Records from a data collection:
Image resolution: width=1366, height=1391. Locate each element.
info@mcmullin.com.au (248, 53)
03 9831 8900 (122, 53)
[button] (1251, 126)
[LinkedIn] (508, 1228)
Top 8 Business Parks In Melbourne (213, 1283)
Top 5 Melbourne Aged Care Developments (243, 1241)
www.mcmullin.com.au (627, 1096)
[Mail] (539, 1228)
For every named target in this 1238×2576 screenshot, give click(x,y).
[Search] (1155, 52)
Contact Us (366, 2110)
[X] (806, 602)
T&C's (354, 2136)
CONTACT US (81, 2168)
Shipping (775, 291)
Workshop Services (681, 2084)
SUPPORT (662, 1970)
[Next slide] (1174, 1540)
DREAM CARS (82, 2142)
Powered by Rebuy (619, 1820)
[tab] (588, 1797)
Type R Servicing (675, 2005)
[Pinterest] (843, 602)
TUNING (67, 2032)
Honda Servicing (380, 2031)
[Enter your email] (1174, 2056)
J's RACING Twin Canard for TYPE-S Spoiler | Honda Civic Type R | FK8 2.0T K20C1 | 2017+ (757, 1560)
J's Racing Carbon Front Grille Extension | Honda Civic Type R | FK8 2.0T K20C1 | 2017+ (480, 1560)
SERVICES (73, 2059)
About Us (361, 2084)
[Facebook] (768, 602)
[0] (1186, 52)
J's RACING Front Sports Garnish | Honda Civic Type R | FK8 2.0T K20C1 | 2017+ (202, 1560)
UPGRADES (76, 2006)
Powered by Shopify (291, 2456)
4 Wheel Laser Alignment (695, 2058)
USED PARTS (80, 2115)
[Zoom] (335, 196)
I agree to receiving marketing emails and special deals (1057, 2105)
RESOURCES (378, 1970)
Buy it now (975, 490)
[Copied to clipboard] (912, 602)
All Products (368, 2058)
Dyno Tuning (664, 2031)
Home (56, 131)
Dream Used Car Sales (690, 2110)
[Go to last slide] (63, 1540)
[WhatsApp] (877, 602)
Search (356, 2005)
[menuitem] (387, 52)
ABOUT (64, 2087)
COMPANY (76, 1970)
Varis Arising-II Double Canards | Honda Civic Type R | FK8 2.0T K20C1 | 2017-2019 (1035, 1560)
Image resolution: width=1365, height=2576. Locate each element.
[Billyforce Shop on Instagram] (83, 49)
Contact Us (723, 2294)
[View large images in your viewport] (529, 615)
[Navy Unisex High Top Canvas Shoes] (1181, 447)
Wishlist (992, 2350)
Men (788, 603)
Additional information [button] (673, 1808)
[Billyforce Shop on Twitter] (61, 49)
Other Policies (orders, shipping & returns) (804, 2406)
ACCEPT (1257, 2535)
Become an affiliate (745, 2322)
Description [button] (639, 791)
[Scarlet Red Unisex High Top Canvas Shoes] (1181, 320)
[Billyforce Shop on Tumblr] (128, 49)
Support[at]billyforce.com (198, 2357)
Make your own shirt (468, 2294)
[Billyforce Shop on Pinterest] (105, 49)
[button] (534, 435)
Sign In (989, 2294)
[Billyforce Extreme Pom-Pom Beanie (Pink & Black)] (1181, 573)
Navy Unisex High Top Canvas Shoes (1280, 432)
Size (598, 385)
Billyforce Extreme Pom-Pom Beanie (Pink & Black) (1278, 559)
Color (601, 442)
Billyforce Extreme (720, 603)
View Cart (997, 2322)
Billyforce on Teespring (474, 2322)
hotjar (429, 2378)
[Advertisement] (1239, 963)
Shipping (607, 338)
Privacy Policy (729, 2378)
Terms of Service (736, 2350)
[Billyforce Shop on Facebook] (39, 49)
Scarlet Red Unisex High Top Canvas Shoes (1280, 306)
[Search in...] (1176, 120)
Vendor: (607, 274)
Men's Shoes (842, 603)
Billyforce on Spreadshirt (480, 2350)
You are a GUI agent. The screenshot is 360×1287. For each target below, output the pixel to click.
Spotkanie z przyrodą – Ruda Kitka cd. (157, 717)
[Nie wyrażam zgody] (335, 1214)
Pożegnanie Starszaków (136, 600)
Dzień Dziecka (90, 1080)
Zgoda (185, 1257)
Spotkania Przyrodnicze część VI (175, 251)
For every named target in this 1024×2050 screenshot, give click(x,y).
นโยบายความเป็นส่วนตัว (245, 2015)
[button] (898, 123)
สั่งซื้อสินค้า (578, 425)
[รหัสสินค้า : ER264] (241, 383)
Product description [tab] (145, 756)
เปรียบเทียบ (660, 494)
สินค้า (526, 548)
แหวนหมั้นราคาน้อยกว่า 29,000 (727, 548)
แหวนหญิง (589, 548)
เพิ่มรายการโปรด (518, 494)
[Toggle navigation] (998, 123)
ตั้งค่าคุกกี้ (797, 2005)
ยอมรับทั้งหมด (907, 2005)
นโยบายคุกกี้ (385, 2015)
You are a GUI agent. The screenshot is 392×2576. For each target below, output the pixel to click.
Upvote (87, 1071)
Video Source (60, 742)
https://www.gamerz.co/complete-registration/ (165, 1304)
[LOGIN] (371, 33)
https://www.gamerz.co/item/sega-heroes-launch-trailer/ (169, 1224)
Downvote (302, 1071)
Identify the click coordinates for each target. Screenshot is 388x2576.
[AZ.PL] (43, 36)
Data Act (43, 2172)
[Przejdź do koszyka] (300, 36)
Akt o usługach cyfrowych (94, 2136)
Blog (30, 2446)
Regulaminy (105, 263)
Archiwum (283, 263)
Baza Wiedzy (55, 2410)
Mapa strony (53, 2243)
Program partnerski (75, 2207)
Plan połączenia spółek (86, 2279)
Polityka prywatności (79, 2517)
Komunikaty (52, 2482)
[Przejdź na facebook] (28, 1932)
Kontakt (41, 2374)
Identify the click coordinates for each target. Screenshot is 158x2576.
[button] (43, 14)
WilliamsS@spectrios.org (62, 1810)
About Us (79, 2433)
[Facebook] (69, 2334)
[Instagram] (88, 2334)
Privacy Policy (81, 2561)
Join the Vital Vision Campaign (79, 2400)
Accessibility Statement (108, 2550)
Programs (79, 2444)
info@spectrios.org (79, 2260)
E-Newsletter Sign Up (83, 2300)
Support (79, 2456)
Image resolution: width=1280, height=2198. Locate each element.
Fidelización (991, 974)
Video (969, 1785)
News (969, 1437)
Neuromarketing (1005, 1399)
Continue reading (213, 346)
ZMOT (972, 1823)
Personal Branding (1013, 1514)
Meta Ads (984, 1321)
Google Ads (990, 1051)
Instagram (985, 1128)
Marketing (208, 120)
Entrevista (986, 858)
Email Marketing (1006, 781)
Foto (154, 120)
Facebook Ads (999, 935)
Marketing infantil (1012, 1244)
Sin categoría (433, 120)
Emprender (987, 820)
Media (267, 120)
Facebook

About this exercise:
Gather from the records above every line containing the string "height".

Solution for this exercise:
Image resolution: width=1366, height=1391. Locate each element.
Image resolution: width=1365, height=2576. Locate each element.
Image resolution: width=1280, height=2198. Locate each element.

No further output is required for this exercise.